Abbas Says He’ll Visit Gaza Strip to Restore Relations With Hamas Movement
Palestinian Authority President Mahmud Abbas
Abbas Momani/AFP/Getty Images
Palestinian Authority President Mahmud Abbas.
Palestinian Authority President Mahmud Abbas. Photographer: Abbas Momani/AFP/Getty Images
Palestinian Authority President Mahmoud Abbas said he plans to visit the Gaza Strip for the first time since 2007 in a bid to end a split with the Islamic Hamas movement that controls the territory.
Abbas told the Palestinian National Council he expects to travel to the area “within four days.” Hamas welcomed the initiative and said it would prepare for his arrival, movement spokesman Sami Abu Zuhri said in an e-mailed statement.
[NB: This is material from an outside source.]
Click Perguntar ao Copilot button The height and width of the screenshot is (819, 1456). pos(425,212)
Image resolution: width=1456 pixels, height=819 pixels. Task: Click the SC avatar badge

“I have asked Haniyeh to meet me at the entrance of Gaza with all the factions,” Abbas told the council in the West Bank city of Ramallah today, referring to Hamas leader Ismail Haniyeh. “I am not talking about more negotiations. It is time we reached an agreement.”
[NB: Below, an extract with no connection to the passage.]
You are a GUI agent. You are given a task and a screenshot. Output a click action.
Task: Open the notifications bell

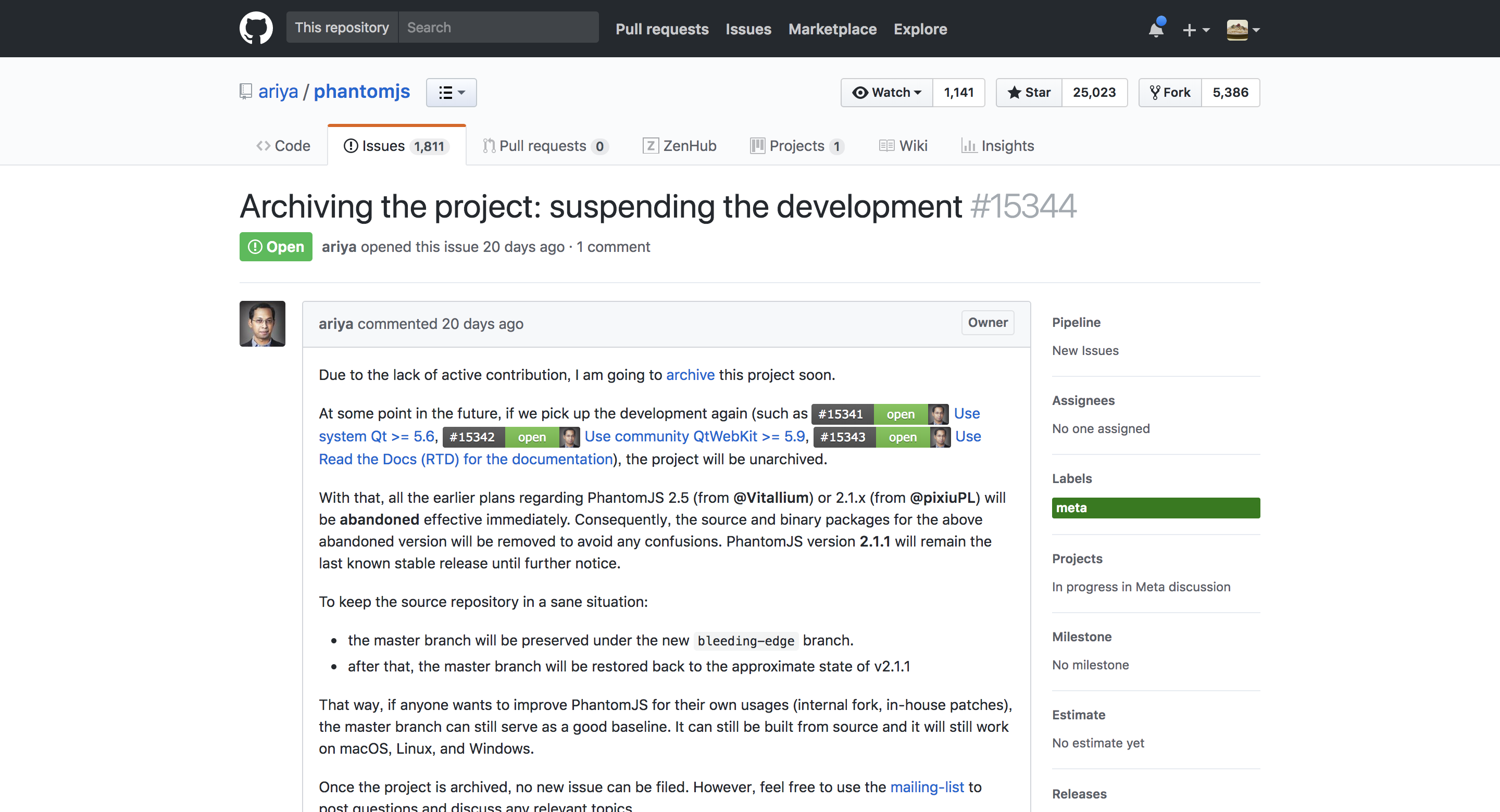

The initiative, the first serious move toward reconciliation in months, comes amid spreading popular uprisings across the Arab world calling for increased democracy. Thousands of Palestinians in the West Bank and Gaza Strip rallied yesterday in support of efforts to resolve the divide.
“This is what the people want,” said Mahdi Abdul Hadi, director of the Palestinian Academic Society for the Study of International Affairs in Jerusalem. “Tunis and Egypt are contagious and Palestine is no exception. We used to be the pioneers for uprising and revolt and now we are the followers.”
Uprisings have toppled Tunisia’s leader, Zine El Abidine Ben Ali, and Egyptian President Hosni Mubarak, and threatened the rule of Muammar Qaddafi in Libya, where anti-regime protests have escalated into civil war.
Partnership Government
The division between Abbas’s Fatah movement and Hamas dates back to 2007, when Hamas ousted Abbas’s forces from Gaza a year after winning parliamentary elections, ending a partnership government with Fatah and leaving Abbas in control of only the West Bank.
Abbas’s Palestinian Authority in February said it plans to hold parliamentary and presidential elections by September, the first polling in more than five years. At the time, Hamas said it wouldn’t participate.
“We need to move forward to put elections in place in the next six months,” Abbas said today. He also told the council he has no plans to run for re-election, a statement he has made before.
Abbas said the sides have agreed on reconciliation points that were raised in talks mediated by Egypt and only formal approval of the document is required. In the past, Palestinian Authority officials said reconciliation talks failed because of Hamas’s refusal to officially accept a non-violent policy regarding Israel.
Israeli Airstrike
Two Palestinians were killed today in an Israeli airstrike on a security position in the Gaza Strip, Hamas official Adham Abu Selmeya said in a phone interview. Israel said it launched the attack in response to the firing of a rocket from Gaza into Israel. Hamas, which refuses to recognize Israel or any peace agreements signed with it, is considered a terrorist organization by Israel, the U.S. and the European Union.
Peace negotiations with Israel broke down in September when Israeli Prime Minister Benjamin Netanyahu refused to extend a 10-month partial construction freeze in West Bank settlements and Abbas said he wouldn’t talk without a total halt to building.
Abdul Hadi said Palestinian reconciliation would rule out a resumption of peace talks with Israel in the immediate future.
“This is the people talking about putting the Palestinian house in order,” he said. “Netanyahu can just sit and watch.”